[THE PROBLEM]: Look through the records, and wherever the string "time" turns up, copy out that line.

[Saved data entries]
· · · · ·
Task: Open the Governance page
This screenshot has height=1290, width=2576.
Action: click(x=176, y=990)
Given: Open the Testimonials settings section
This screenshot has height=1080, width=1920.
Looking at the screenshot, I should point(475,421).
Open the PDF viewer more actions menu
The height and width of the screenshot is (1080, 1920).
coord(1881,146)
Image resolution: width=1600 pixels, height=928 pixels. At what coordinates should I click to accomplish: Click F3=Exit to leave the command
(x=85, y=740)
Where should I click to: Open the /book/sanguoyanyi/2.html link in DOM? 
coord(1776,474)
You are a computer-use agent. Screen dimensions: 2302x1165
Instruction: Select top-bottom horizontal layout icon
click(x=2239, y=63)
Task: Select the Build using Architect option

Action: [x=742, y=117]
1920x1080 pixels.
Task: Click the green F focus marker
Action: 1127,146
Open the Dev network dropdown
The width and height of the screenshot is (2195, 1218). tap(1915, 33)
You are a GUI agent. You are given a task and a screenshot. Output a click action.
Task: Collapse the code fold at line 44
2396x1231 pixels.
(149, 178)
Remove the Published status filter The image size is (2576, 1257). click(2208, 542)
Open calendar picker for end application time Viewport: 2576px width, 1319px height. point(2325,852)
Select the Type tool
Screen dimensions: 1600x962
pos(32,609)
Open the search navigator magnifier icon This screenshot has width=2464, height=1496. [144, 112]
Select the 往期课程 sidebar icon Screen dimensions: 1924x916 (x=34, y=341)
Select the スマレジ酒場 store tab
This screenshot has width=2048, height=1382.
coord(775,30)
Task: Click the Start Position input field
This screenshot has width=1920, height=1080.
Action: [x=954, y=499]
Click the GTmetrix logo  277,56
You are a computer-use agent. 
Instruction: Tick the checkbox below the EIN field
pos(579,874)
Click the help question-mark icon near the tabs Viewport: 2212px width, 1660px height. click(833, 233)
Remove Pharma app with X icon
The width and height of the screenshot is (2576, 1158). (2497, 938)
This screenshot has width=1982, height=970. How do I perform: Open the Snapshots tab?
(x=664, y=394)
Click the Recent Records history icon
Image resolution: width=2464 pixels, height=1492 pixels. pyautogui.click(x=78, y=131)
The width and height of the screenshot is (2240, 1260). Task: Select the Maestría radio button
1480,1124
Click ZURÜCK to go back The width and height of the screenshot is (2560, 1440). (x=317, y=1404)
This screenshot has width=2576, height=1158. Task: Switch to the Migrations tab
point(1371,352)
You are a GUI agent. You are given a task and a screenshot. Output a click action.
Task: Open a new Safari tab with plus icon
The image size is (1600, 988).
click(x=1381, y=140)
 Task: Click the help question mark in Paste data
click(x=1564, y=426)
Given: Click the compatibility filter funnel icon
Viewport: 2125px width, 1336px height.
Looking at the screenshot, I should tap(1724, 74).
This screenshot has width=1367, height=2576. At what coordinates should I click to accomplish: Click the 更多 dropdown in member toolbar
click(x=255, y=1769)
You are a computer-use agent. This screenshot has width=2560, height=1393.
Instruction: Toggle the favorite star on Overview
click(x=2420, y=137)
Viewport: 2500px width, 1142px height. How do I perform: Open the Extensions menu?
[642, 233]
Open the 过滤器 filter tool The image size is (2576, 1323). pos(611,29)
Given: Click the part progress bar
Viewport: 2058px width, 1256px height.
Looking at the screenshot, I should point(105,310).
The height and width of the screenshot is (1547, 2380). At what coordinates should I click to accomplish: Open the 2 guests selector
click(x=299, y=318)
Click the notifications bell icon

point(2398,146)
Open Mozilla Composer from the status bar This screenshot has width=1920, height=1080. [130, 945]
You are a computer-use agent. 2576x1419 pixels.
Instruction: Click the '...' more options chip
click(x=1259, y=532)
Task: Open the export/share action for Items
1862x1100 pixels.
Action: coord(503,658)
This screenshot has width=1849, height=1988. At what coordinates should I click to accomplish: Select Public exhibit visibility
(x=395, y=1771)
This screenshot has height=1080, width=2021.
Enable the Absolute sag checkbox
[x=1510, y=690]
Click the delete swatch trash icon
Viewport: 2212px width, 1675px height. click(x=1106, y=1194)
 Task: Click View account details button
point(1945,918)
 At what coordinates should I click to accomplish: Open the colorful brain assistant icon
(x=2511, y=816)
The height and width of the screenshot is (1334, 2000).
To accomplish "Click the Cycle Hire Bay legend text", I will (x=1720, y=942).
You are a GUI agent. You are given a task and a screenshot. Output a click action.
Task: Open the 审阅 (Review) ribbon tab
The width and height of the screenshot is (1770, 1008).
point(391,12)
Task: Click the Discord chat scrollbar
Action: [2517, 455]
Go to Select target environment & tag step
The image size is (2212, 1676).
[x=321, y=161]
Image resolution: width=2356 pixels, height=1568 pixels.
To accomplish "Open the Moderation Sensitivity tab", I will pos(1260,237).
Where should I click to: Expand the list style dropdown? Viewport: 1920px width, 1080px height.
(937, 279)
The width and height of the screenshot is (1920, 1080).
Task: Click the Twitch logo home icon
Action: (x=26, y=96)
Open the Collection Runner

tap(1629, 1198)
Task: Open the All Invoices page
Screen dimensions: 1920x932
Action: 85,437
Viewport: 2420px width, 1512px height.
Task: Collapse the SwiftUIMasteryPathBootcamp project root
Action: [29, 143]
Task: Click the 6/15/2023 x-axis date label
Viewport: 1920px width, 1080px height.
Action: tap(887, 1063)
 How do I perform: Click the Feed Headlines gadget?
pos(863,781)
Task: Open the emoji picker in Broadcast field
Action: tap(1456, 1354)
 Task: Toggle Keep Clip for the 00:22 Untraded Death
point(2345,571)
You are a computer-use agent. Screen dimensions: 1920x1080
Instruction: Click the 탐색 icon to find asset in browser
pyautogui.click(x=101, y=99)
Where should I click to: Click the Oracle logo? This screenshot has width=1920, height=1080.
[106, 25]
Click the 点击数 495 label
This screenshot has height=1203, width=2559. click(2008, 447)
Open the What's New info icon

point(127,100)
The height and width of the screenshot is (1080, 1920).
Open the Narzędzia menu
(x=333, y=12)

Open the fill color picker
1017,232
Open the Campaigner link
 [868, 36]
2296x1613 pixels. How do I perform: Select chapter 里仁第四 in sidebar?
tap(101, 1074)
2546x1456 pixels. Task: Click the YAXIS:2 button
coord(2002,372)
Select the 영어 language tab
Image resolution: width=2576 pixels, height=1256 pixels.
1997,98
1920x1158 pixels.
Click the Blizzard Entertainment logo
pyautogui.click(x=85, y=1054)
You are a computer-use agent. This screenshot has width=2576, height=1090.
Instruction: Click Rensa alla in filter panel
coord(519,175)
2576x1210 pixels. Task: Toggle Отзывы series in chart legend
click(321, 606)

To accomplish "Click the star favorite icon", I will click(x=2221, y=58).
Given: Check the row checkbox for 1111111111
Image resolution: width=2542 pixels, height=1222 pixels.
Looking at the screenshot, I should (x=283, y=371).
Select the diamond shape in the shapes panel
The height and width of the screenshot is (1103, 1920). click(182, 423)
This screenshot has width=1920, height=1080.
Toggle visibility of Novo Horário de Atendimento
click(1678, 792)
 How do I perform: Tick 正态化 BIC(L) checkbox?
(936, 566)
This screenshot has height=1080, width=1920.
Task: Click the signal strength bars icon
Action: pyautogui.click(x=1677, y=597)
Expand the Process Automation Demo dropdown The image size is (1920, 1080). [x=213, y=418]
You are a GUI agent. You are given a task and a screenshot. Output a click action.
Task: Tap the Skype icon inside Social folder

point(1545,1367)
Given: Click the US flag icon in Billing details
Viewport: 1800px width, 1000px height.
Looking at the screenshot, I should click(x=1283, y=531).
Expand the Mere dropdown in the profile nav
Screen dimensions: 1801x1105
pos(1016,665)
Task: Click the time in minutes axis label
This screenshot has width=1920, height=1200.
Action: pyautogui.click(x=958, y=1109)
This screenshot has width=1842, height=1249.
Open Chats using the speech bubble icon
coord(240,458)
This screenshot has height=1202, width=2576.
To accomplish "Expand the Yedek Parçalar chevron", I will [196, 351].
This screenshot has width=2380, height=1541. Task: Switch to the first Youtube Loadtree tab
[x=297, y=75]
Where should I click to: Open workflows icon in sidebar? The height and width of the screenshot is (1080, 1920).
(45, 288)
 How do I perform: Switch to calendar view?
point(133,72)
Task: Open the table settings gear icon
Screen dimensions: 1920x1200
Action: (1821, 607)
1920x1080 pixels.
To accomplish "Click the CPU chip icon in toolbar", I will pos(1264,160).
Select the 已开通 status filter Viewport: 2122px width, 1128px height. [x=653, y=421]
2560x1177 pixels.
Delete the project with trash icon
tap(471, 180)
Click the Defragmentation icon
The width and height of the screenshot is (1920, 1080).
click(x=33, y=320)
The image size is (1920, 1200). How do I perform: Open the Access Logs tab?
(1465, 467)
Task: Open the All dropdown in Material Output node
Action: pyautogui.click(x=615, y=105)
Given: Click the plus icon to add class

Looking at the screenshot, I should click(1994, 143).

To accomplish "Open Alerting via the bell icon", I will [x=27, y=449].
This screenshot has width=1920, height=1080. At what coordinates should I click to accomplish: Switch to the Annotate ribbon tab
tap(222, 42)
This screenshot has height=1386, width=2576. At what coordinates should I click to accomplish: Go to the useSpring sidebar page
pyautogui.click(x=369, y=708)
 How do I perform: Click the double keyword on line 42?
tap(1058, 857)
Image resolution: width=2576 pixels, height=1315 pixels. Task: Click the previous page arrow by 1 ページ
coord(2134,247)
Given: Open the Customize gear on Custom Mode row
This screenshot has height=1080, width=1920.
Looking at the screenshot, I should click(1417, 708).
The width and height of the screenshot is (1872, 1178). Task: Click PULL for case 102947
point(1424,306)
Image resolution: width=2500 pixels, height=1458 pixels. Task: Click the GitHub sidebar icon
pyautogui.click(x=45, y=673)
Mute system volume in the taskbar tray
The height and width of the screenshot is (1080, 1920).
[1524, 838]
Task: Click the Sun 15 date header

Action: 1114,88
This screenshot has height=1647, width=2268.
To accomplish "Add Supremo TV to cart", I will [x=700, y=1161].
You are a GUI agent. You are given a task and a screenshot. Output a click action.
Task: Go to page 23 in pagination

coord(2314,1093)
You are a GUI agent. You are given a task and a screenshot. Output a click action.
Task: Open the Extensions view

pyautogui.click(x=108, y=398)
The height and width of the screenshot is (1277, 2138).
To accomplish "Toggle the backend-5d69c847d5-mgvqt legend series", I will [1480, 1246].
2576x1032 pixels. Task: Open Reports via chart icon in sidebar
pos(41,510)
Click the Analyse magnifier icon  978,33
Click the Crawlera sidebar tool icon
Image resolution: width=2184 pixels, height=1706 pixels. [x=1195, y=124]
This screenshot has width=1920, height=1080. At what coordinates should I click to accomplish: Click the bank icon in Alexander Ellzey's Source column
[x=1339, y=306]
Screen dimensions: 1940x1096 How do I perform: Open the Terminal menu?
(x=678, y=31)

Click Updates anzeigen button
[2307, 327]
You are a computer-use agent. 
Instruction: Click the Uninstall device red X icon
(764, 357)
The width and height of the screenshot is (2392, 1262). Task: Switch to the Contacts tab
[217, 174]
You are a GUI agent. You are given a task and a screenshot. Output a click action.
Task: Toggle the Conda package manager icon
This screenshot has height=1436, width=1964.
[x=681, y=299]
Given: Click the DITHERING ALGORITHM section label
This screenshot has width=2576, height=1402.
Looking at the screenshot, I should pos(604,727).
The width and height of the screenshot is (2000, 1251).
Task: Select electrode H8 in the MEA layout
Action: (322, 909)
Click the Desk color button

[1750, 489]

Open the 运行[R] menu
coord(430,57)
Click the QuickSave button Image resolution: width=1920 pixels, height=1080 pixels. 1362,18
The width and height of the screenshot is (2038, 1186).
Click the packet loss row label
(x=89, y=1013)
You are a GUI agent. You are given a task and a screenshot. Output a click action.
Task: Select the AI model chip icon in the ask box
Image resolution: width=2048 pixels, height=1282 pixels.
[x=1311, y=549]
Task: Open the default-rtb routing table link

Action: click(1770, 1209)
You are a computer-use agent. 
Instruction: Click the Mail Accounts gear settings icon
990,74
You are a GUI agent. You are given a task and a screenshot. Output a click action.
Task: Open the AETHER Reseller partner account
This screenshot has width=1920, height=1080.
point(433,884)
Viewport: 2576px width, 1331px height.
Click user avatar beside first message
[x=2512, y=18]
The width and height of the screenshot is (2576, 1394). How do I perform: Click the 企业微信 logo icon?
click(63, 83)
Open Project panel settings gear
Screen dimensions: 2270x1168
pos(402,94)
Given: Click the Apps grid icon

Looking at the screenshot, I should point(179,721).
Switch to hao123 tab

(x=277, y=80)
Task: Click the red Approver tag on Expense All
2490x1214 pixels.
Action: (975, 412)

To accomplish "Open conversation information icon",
· · · · ·
[FINISHED EXERCISE]:
Open calendar picker for end application time Viewport: 2576px width, 1319px height. point(2325,852)
Task: Click the time in minutes axis label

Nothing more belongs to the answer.